Variational Integrators for Structure-Preserving Filtering

[+] Author and Article Information
Jarvis Schultz

Mem. ASME
Department of Mechanical Engineering,
Northwestern University,
Evanston, IL 60208
e-mail: jschultz@northwestern.edu

Kathrin Flaßkamp

Department of Mechanical Engineering,
Northwestern University,
Evanston, IL 60208
e-mail: kathrin.flasskamp@northwestern.edu

Todd D. Murphey

Mem. ASME
Professor
Department of Mechanical Engineering,
Northwestern University,
Evanston, IL 60208
e-mail: t-murphey@northwestern.edu

Contributed by the Design Engineering Division of ASME for publication in the JOURNAL OF COMPUTATIONAL AND NONLINEAR DYNAMICS. Manuscript received October 27, 2015; final manuscript received September 1, 2016; published online December 2, 2016. Assoc.

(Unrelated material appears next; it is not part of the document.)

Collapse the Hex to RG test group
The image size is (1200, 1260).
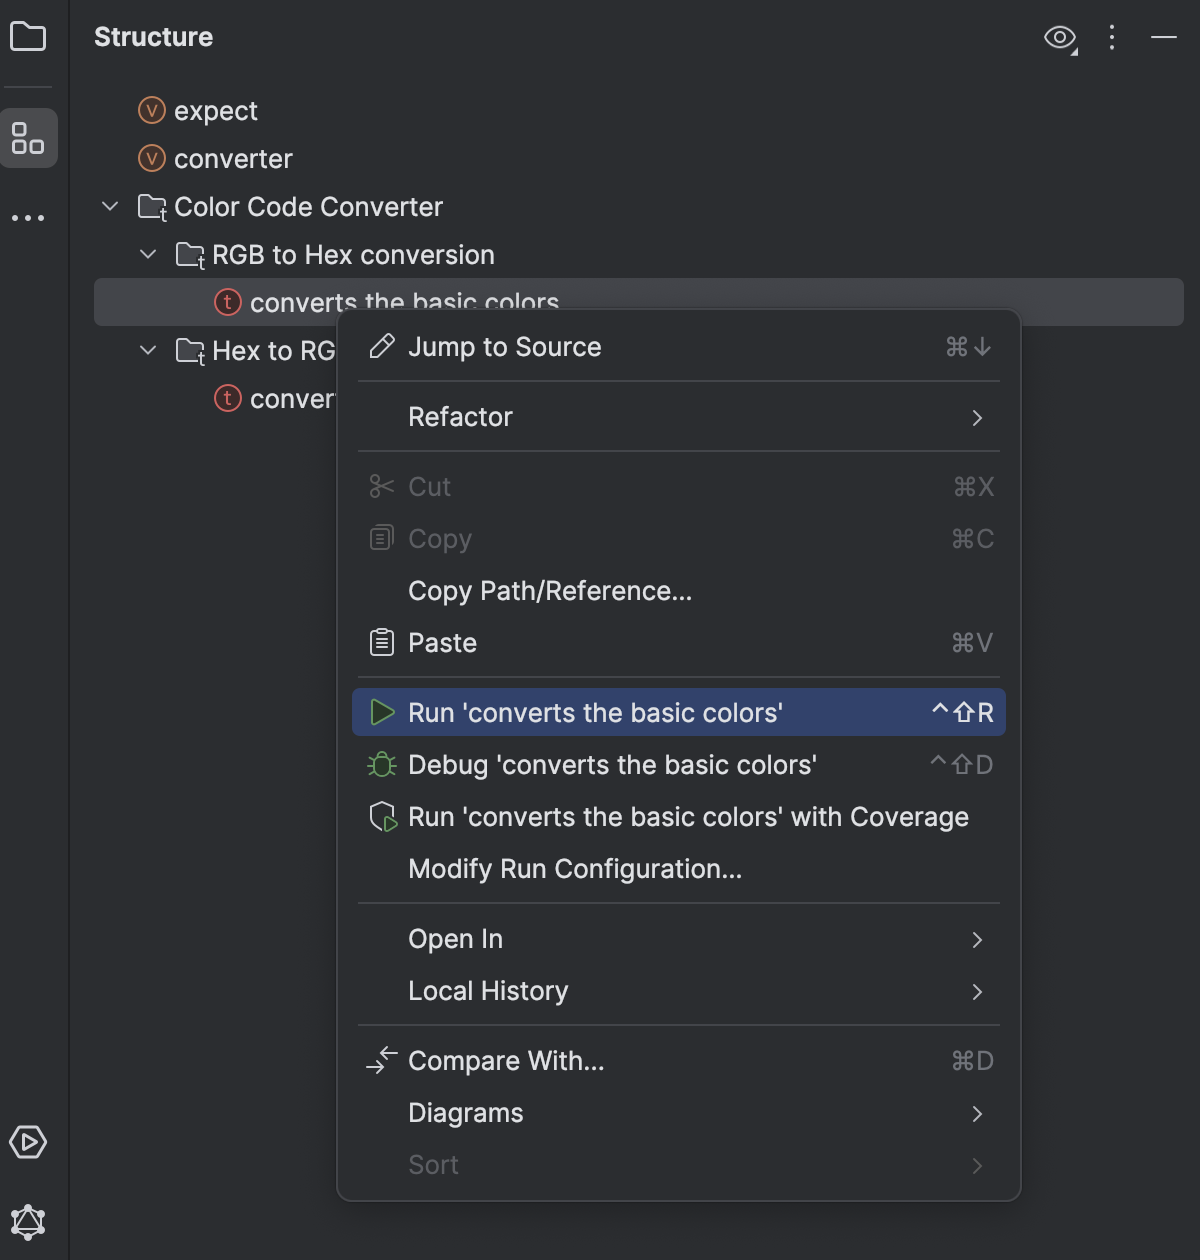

Editor: Zdravko Terze.

J. Comput. Nonlinear Dynam 12(2), 021005 (Dec 02, 2016) (10 pages) Paper No: CND-15-1347; doi: 10.1115/1.4034728 History: Received October 27, 2015; Revised September 01, 2016

Estimation and filtering are important tasks in most modern control systems. These methods rely on accurate discrete-time approximations of the system dynamics. We present filtering algorithms that are based on discrete mechanics techniques (variational integrators), which are known to preserve system structures (momentum, symplecticity, and constraints, for instance) and have stable long-term energy behavior. These filtering methods show increased performance in simulations and experiments on a real digital control system. The particle filter as well as the extended Kalman filter benefits from the statistics-preserving properties of a variational integrator discretization, especially in low bandwidth applications. Moreover, it is shown how the optimality of the Kalman filter can be preserved through discretization by means of modified discrete-time Riccati equations for the covariance updates. This leads to further improvement in filter accuracy, even in a simple test example.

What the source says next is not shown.